◆ **Çözülecek Problem**
Aşağıdaki verilerin tamamını, boş satırları dışarıda bırakarak, "No" ve "Satır" başlıklı iki sütundan oluşan bir Markdown tablosu hâlinde sununuz. "No" sütununa satır numarasını, "Satır" sütununa ise satırın kendisini yazınız.

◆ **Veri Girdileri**
=====

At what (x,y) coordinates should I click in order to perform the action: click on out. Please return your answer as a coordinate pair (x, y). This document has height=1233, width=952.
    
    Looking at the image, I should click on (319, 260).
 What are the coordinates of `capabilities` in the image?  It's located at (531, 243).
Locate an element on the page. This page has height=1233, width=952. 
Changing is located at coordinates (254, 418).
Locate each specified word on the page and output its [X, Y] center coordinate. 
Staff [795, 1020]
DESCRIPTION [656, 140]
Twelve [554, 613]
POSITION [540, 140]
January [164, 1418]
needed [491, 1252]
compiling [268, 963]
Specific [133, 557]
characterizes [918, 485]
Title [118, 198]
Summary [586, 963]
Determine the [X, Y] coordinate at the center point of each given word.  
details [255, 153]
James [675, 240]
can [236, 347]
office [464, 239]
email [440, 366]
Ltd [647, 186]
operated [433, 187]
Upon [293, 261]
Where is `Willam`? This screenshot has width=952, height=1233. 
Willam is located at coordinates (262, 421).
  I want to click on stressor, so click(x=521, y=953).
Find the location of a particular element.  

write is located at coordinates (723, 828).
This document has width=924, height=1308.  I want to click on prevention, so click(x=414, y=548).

=====

◆ **Yazılı Yanıt**
| No | Satır |
|---|---|
| 1 | At what (x,y) coordinates should I click in order to perform the action: click on out. Please return your answer as a coordinate pair (x, y). This document has height=1233, width=952. |
| 2 |     Looking at the image, I should click on (319, 260). |
| 3 |  What are the coordinates of `capabilities` in the image?  It's located at (531, 243). |
| 4 | Locate an element on the page. This page has height=1233, width=952.  |
| 5 | Changing is located at coordinates (254, 418). |
| 6 | Locate each specified word on the page and output its [X, Y] center coordinate.  |
| 7 | Staff [795, 1020] |
| 8 | DESCRIPTION [656, 140] |
| 9 | Twelve [554, 613] |
| 10 | POSITION [540, 140] |
| 11 | January [164, 1418] |
| 12 | needed [491, 1252] |
| 13 | compiling [268, 963] |
| 14 | Specific [133, 557] |
| 15 | characterizes [918, 485] |
| 16 | Title [118, 198] |
| 17 | Summary [586, 963] |
| 18 | Determine the [X, Y] coordinate at the center point of each given word.   |
| 19 | details [255, 153] |
| 20 | James [675, 240] |
| 21 | can [236, 347] |
| 22 | office [464, 239] |
| 23 | email [440, 366] |
| 24 | Ltd [647, 186] |
| 25 | operated [433, 187] |
| 26 | Upon [293, 261] |
| 27 | Where is `Willam`? This screenshot has width=952, height=1233.  |
| 28 | Willam is located at coordinates (262, 421). |
| 29 |   I want to click on stressor, so click(x=521, y=953). |
| 30 | Find the location of a particular element.   |
| 31 | write is located at coordinates (723, 828). |
| 32 | This document has width=924, height=1308.  I want to click on prevention, so click(x=414, y=548). |